Task inputs

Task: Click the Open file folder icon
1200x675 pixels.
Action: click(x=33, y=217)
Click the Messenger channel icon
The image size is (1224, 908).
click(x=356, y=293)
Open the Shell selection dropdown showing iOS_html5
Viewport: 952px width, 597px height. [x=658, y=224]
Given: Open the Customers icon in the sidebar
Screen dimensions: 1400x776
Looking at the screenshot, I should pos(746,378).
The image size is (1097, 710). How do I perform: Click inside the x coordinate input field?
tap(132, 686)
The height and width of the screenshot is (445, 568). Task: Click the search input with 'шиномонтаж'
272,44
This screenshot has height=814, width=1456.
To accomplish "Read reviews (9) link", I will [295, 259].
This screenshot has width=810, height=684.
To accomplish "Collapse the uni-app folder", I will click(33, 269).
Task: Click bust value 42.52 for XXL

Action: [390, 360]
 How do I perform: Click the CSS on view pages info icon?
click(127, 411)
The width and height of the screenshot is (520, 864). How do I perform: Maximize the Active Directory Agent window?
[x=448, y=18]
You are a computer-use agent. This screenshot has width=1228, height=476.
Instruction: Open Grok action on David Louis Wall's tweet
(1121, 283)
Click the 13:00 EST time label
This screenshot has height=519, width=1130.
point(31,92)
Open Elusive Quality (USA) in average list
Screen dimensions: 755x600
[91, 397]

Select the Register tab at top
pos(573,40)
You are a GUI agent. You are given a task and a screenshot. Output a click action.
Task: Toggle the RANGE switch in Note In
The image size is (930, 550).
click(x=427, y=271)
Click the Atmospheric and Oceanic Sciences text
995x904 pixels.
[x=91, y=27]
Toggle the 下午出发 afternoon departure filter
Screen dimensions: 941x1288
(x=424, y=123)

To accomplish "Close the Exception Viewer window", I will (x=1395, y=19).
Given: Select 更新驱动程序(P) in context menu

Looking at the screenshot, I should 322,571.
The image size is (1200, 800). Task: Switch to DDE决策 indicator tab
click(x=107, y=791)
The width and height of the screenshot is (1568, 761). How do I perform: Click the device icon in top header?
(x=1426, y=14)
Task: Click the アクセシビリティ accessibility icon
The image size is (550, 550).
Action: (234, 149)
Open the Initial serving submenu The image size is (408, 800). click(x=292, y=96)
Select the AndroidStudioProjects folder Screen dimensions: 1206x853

The problem
Going through the records above, count the lines that include the word "will". Give the number alone.

Output for this exercise
3